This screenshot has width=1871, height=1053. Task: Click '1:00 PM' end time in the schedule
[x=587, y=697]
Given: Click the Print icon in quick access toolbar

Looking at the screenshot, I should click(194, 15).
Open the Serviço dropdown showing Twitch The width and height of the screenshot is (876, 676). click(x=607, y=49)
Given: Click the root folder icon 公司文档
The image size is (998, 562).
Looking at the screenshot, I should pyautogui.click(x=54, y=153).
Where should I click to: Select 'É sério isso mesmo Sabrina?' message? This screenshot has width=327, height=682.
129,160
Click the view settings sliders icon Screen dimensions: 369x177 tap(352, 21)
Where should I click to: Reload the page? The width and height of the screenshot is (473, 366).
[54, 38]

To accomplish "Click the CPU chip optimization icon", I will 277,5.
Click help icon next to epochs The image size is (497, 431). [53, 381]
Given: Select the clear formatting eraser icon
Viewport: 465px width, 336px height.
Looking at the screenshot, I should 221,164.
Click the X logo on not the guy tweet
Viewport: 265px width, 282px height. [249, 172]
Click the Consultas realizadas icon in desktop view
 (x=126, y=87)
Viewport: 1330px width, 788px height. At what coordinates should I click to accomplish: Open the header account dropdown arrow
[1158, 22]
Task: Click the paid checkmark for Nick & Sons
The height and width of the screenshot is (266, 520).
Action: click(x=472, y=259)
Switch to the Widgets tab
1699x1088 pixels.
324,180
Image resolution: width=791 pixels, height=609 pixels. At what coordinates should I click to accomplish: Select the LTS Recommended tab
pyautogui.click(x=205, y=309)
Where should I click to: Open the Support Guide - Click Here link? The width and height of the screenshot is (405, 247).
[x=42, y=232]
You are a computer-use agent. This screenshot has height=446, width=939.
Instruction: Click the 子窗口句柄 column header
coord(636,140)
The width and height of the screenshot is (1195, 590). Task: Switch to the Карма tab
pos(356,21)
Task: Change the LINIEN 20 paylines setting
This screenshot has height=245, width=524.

▸ **Task**: Reproduce all of the items above word for word.

▸ **Solution for this problem**:
This screenshot has width=1871, height=1053. Task: Click '1:00 PM' end time in the schedule
[x=587, y=697]
Given: Click the Print icon in quick access toolbar

Looking at the screenshot, I should click(194, 15).
Open the Serviço dropdown showing Twitch The width and height of the screenshot is (876, 676). click(x=607, y=49)
Given: Click the root folder icon 公司文档
The image size is (998, 562).
Looking at the screenshot, I should pyautogui.click(x=54, y=153).
Where should I click to: Select 'É sério isso mesmo Sabrina?' message? This screenshot has width=327, height=682.
129,160
Click the view settings sliders icon Screen dimensions: 369x177 tap(352, 21)
Where should I click to: Reload the page? The width and height of the screenshot is (473, 366).
[54, 38]

To accomplish "Click the CPU chip optimization icon", I will 277,5.
Click help icon next to epochs The image size is (497, 431). [53, 381]
Given: Select the clear formatting eraser icon
Viewport: 465px width, 336px height.
Looking at the screenshot, I should 221,164.
Click the X logo on not the guy tweet
Viewport: 265px width, 282px height. [249, 172]
Click the Consultas realizadas icon in desktop view
 (x=126, y=87)
Viewport: 1330px width, 788px height. At what coordinates should I click to accomplish: Open the header account dropdown arrow
[1158, 22]
Task: Click the paid checkmark for Nick & Sons
The height and width of the screenshot is (266, 520).
Action: click(x=472, y=259)
Switch to the Widgets tab
1699x1088 pixels.
324,180
Image resolution: width=791 pixels, height=609 pixels. At what coordinates should I click to accomplish: Select the LTS Recommended tab
pyautogui.click(x=205, y=309)
Where should I click to: Open the Support Guide - Click Here link? The width and height of the screenshot is (405, 247).
[x=42, y=232]
You are a computer-use agent. This screenshot has height=446, width=939.
Instruction: Click the 子窗口句柄 column header
coord(636,140)
The width and height of the screenshot is (1195, 590). Task: Switch to the Карма tab
pos(356,21)
Task: Change the LINIEN 20 paylines setting
This screenshot has height=245, width=524.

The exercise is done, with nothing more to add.